The game is at 6 p.m. Pacific and will be televised on ESPN2.
Villanova (4-0) features an experienced group with three seniors starting and one of the nation’s best backcourts in guards Corey Fisher and Corey Stokes.
Fisher is a Wooden Award and Naismith Award candidate and averaging 16.5 points a game, but the Wildcats have a balanced attack with four starters averaging in double figures scoring and center Mouphtaou Yarou right behind at 9.3 points per game.
The team returns three starters from its No. 2 seeding in the NCAA tournament last season, and marks a step up in competition for UCLA (3-0), which has defeated Cal State Northridge, Pedderdine and Pacific this season.
“We’re stepping up into a whole different level when you’re talking about a level of team that we’re going to play,” UCLA Coach Ben Howland said. “They’re a deserved top-10 team and have a lot of experience.”

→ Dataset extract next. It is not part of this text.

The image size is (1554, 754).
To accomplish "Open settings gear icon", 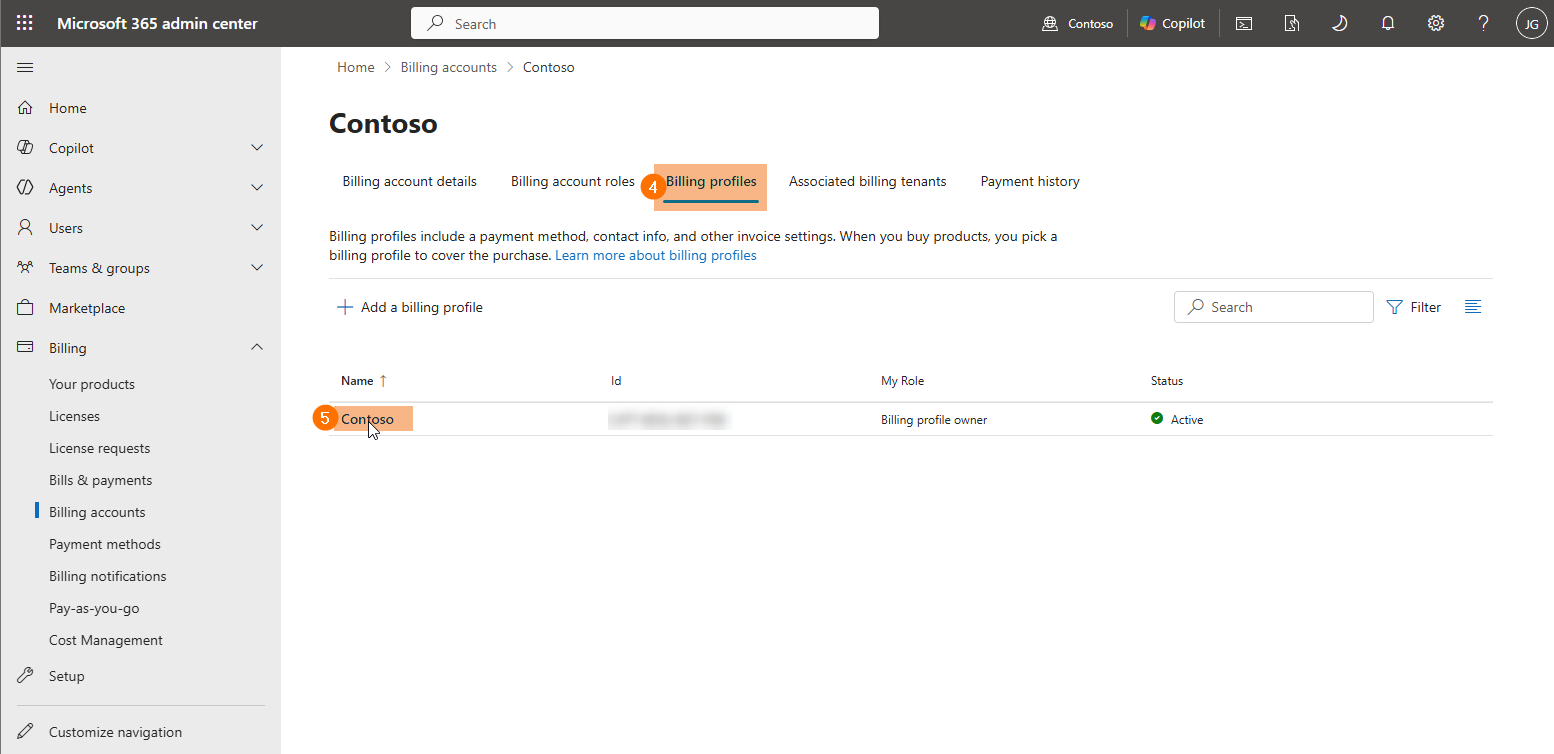I will [x=1436, y=23].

Villanova was upset by St. Mary’s in the second round of the NCAA tournament last year, and even though All-American Scottie Reynolds graduated, the Wildcats are picked to finish second in the Big East this year.
“We have our work cut out for us,” Howland said. “It is going to be a challenge. This is a different level than what we played in our first three games. To play a top-10 team … is going to be a very good challenge for our players.”
Both teams have played solid defense so far this season. Villanova is giving up 51.5 points a game and UCLA is giving up 54.3. It figures to be a true indication of exactly how much UCLA’s new up-tempo transition game has progressed.
“I think you are going to see some tough, physical games with some very good teams that respect being a part of this over this holiday weekend,” Villanova Coach Jay Wright said. “Going against UCLA, it is going to be a grind but it is going to be great basketball.”
This is the fifth all-time meeting between the schools, the last coming when Villanova defeated UCLA, 89-69, in the second round of the 2009 NCAA tournament. The series is tied, 2-2, and UCLA’s first victory in the series game in the 1971 NCAA title game.
Villanova features three players who are from New York and figures to have a huge home court advantage playing so close to its home in Philadelphia, so Howland is treating this as a road game, not a neutral court game.
“It’s a definitely road game,” Howland said. “They’ll have a good crowd there supporting them. They get there in an hour and it takes us six.”